Cevap o anda karanlıktan geldi.
Ağaçların gölgesi arasında beş çift parlayan göz belirdi. Adeta geceyle aynı renkte kürkleri vardı. Kaslı gövdeleri ve sabit adımlarıyla yaklaştıklarında, köylülerin gözleri yuvalarından fırlayacak gibiydi. Bu sıradan bir kurt sürüsü değildi. Bu ulukurtlardı. Tarih boyunca mamut avlamaya alışkın, sabırlı, zeki ve devasa hayvanlar. Ama şimdi gözleri çok daha küçük bir şeyi izliyordu: insanlar.
Kael, yavaşça ayağa kalktı, ağaç kabuğundan bağlı mızrağı kavradı. “Geri çekilin… yavaşça. Panik yok,” dedi, sesi sakin ama çelik gibi. Ama panik her zaman küçük bir çocuktur. Ve o çocuk, kalabalığın en genç üyesi Ranu’nun içindeydi.
Ranu, ulukurtlardan birinin kaslı gövdesi gölgelerden tamamen çıktığında önce gözlerini kocaman açtı… sonra dizlerinin bağı çözüldü… ve ardından sessizlik içinde bir şırıl sesi duyuldu.
Sero, gülmemeye çalışarak fısıldadı: “Altına mı yaptı?!” Runa, “Şşş!” diye hışımla susturdu, ama bir başka köylü mırıldandı: “Benim de içimden geldi ama tuttum.” Köylüler, korkuyla mizah arasında sıkışmış, kıkırdamalarını bastırdı.
Ulukurtlar bir adım daha attı. Gerginlik doruktaydı. Mızraklar kaldırıldı, ama kimse ilk hareketi yapmak istemiyordu. Kael, Taro’nun tılsımına dokundu, annesinin sesini duydu: “Yaşa, oğlum.” Lila, Kael’in yanında durdu, elinde bir saz mızrak, fısıldadı: “Kael, onları korkutmayalım. Bizi tartıyorlar.”
Tam o anda, sürünün en büyük dişisi başını havaya kaldırdı, derin bir koku aldı — sonra başını çevirdi ve arkasını dönüp uzaklaştı. Diğerleri de onu izledi. Sanki sadece baktılar… ve karar verdiler: “Bunlar mamut kadar karlı değil. Uğraşmaya değmez.”
Kael, derin bir nefes verdi, mızrağı indirdi. Ranu, hâlâ dizlerinin üzerine çökmüş, titriyordu. Sero, kıkırdayarak mırıldandı: “Gitmeselerdi ben de gidiyordum… öbür tarafa.” Köylüler, gergin kahkahalarla rahatladı.
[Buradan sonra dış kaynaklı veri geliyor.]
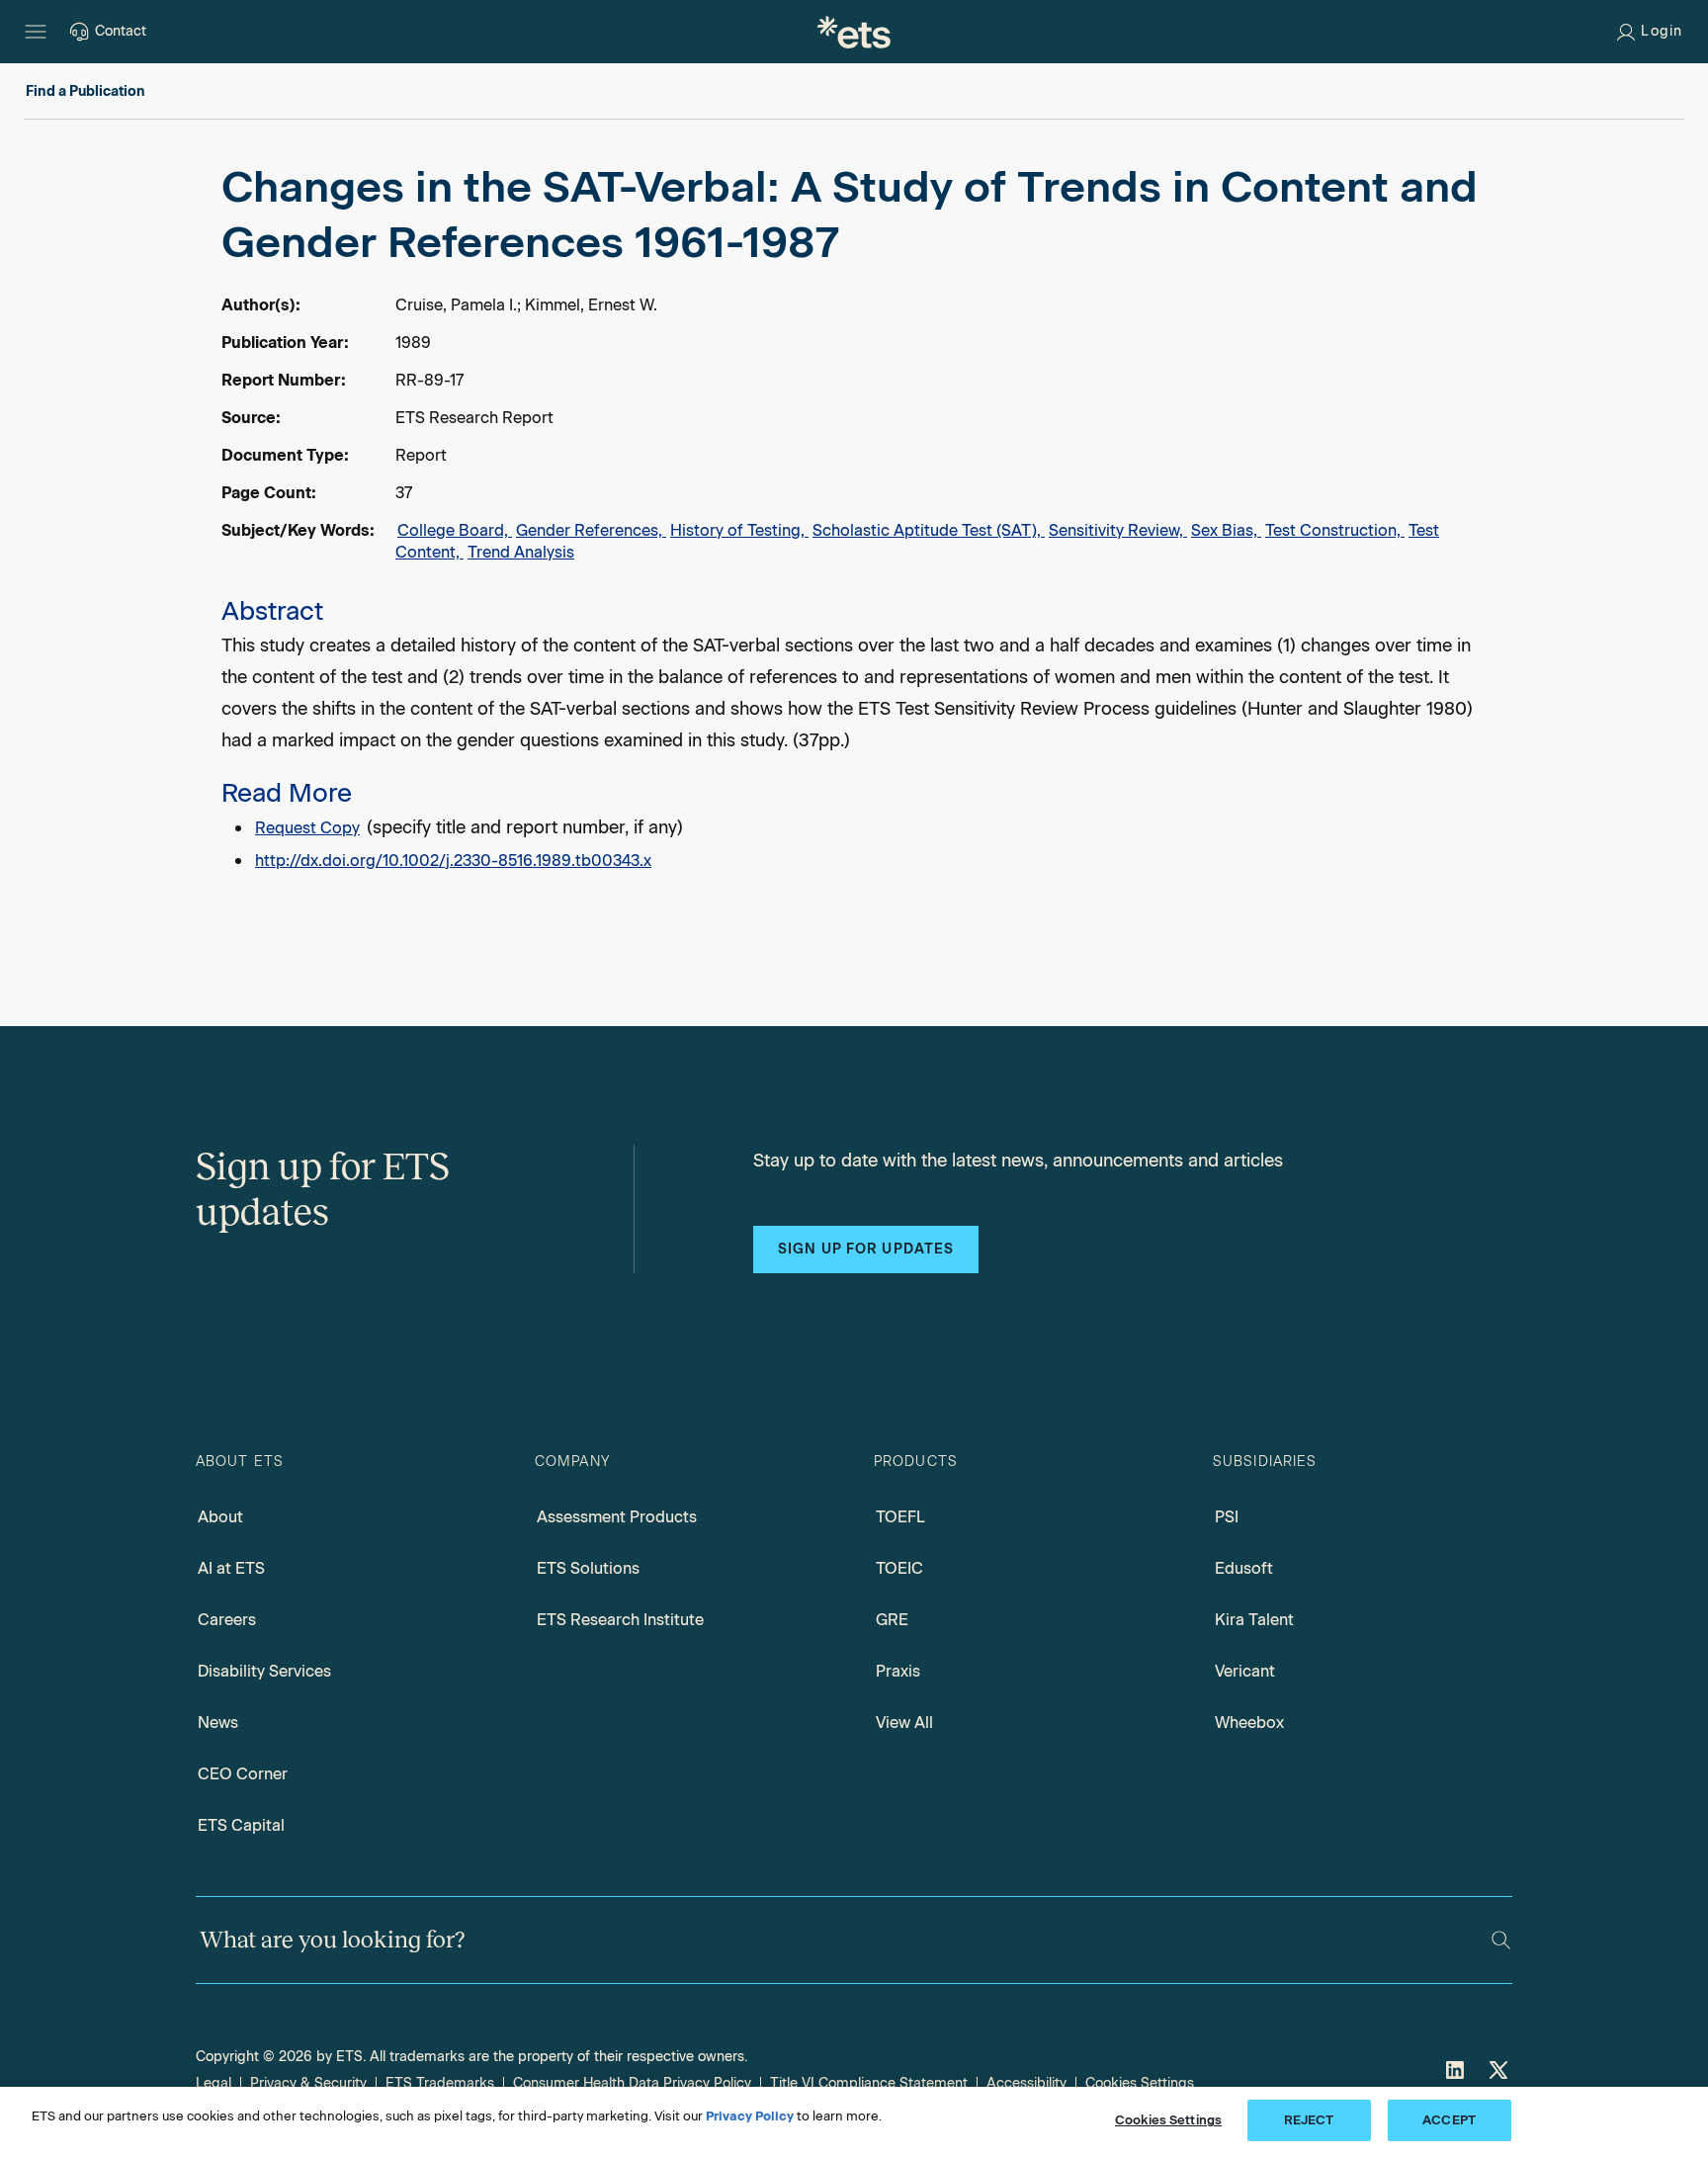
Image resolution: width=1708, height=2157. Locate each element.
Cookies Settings (1139, 2083)
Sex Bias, (1226, 530)
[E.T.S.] (854, 31)
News (218, 1722)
Nia, Ranu’nun yanına çömeldi, onu sarıp fısıldadı: “Senin cesaretin işemeyle değil, kaçmayışınla ölçülür, evlat.” Lila, ateş başına geçti, bir masal anlatmaya başladı, sesi Aila’nın ninnilerini andırıyordu: “Bir vakitler, ormanda ulukurtlar dans edermiş. Gölgelerde saklanır, ama kalbi temiz olanı kucaklarmış…” Masal, köylülerin korkusunu yumuşattı, ateşin çıtırtısı kalplere umut taşıdı.
O gece kimse fazla konuşmadı. Ateş başında otururken herkes bir an için ulukurdun gözlerindeki zekâyı, soğukkanlılığı ve seçiciliği düşündü. Kael, Lila’ya yaslandı, mırıldandı: “İyi ki biz onlar için fazla küçük, fazla zayıf ve fazla kemikliyiz.” Lila, gülerek başını salladı: “Ama yeterince inatçıyız, denizin oğlu.”
[Kamera: Av etinin kavrulduğu ateşten, ormanın gölgelerindeki parlayan gözlere geçiş yapar. Ranu’nun korku dolu çöküşü, köylülerin mizahi fısıltılarıyla hafifler. Ulukurtların çekilişi, sessiz bir gerilimle yoğunlaşır. Son kare, Lila’nın masal anlattığı ateş başı, Kael’in gülümseyişiyle kapanır.]
Bölüm 17: Toprağın Hikâyecileri
Kıyı, hayatla dolup taşmıştı. Derenin gümüş çağlayanı, saz kulübeleri ve ahşap barınakları kucaklıyor, yosun ve çamur kokusu havayı sarmalıyordu. Sedir çerçeveli gemi, sahilde bir anıt gibi duruyordu, ama gövdesi güneşin altında kurudukça ahşabın reçineli kokusu etrafa yayılıyordu. Tahtalardaki kıvrımlı desenler, ataların izlerini fısıldıyor, Jomon ruhlarını hatırlatıyordu. Kael, Taro’nun ahşap tılsımını boynunda taşıyor, annesinin saz parçasını cebinde saklıyordu. Köylüler, ulukurtların gölgesinden kurtulmuş, bizon avıyla karınlarını doyurmuştu, ama şimdi gözlerinde yeni bir kıvılcım yanıyordu: bir yuva kurma umudu.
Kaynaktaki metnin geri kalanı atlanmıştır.